Moreover, the equities, assuming them to be relevant, are not so clear as the majority seems to suggest. There was nothing in the subject escrow agreement which compelled Breed, Abbott to release the down payment to the Connells upon its unilateral determination that Hulko was in default. Although Breed, Abbott gave itself this dangerous option under the agreement it drafted, it could have complied with the agreement by simply retaining the down payment or depositing it in court pending resolution of the conflicting claims of the parties to the transaction, thereby avoiding all prospect of liability.

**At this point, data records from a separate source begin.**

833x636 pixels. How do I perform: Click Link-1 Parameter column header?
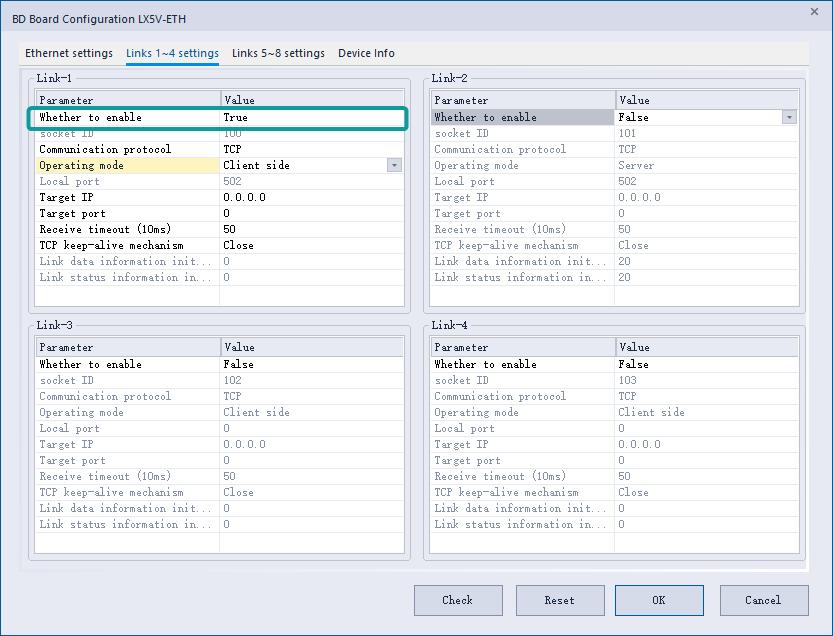[x=128, y=100]
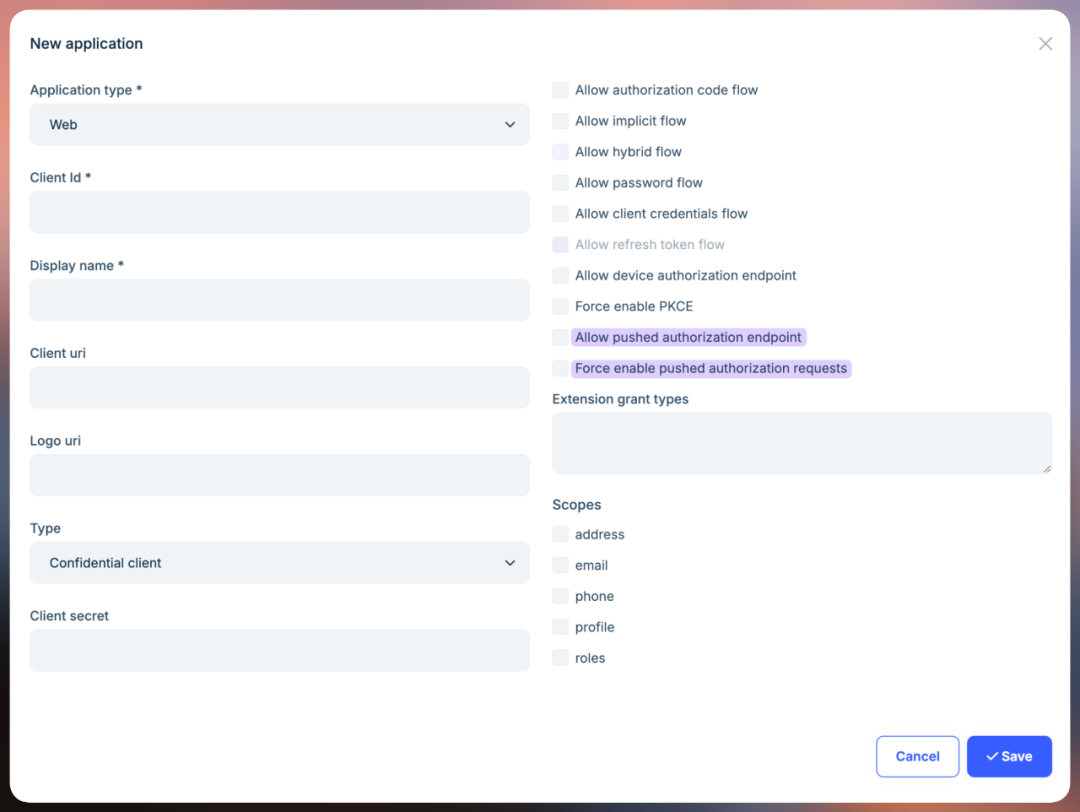Check Allow implicit flow
Image resolution: width=1080 pixels, height=812 pixels.
click(x=560, y=120)
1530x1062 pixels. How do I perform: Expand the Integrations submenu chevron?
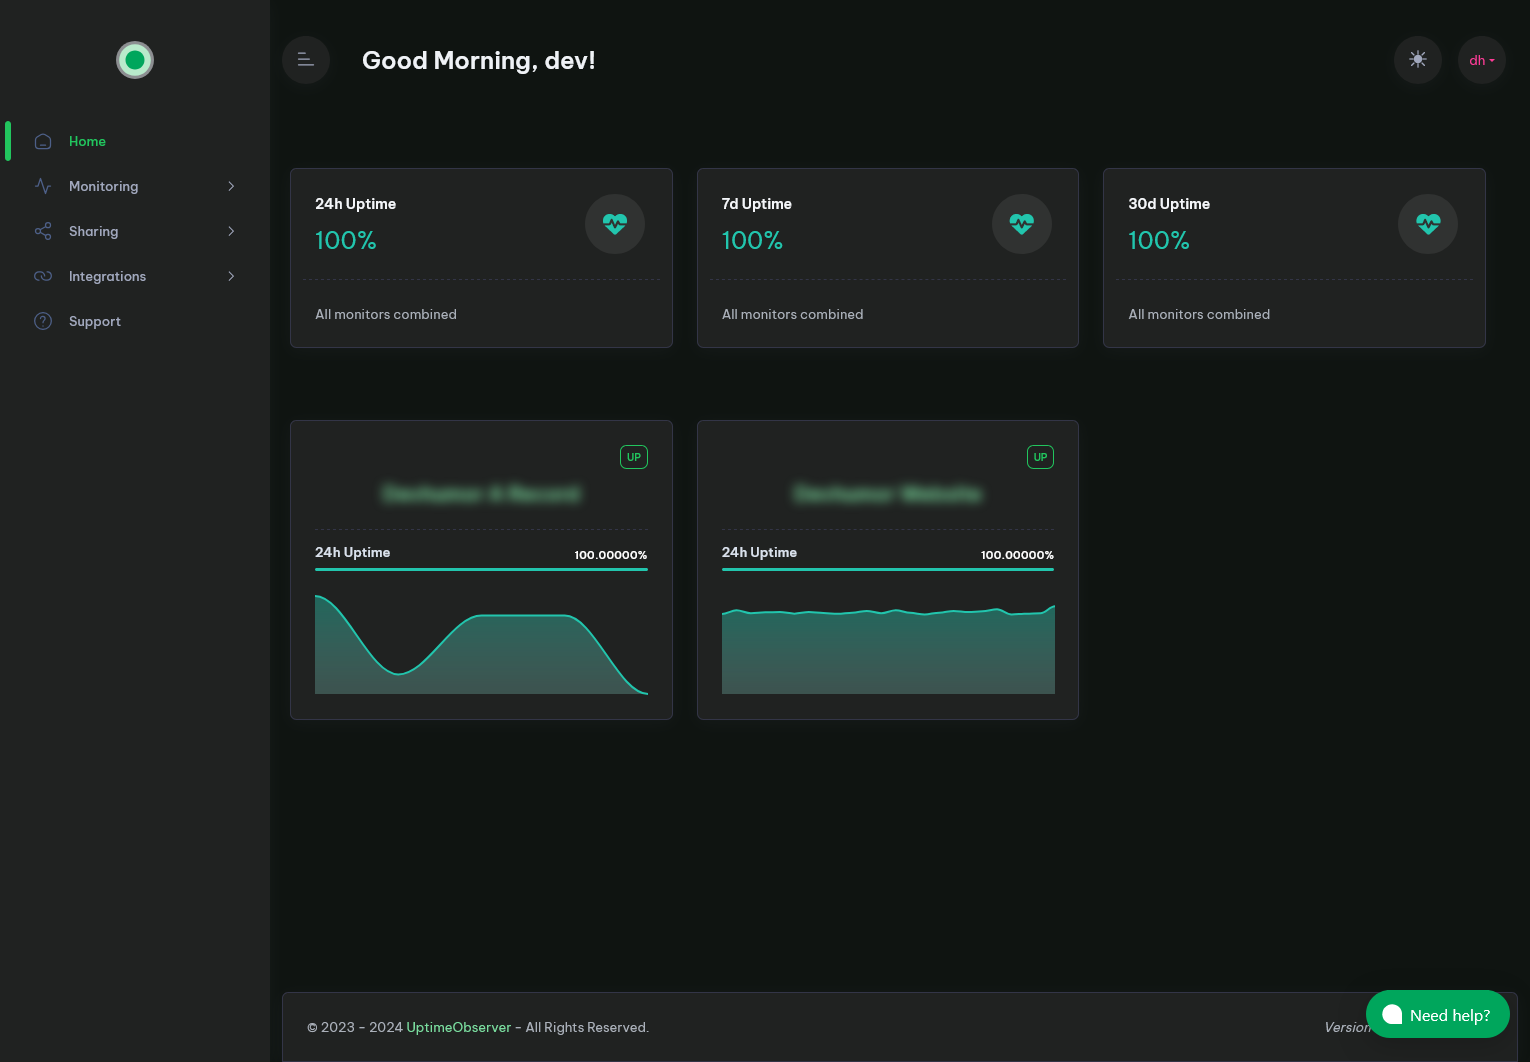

The agreement did, after all, provide "[t]he parties acknowledge that the escrowee is acting solely as a stakeholder for their convenience.” Reliance upon the rather inartistically drawn indemnity at issue would have been entirely unnecessary had a more prudent course — one more in keeping with the essential character of an escrowee’s position as a neutral stakeholder — been pursued. I see nothing unfair in requiring Breed, Abbott to shoulder its own attorney’s fees in connection with litigation it needlessly encouraged, particularly when it failed to protect itself by drafting a suitably specific indemnity clause.
Having made these arguments for the dismissal of the action on the merits, I would emphasize that many of these points would be most appropriately raised by the Connells who should have been joined and heard prior to the determination of the within motion.
*86Accordingly, the judgment of the Supreme Court, New York County (Bruce McM. Wright, J.), entered August 14, 1986, which dismissed plaintiff’s action to recover previously incurred litigation expenses, should be reversed, to the extent of vacating the judgment and dismissing the action sua sponte pursuant to CPLR 1003, without prejudice, for failure to join a party who ought to be joined pursuant to CPLR 1001.
Carro and Kassal, JJ., concur with Sandler, J.; Murphy, P. J., and Ellerin, J., dissent in an opinion by Murphy, P. J.
Order, Supreme Court, New York County, entered on or about August 14, 1986, reversed, on the law, and the motion to dismiss is denied. Appellant shall recover of respondent $75 costs and disbursements of this appeal.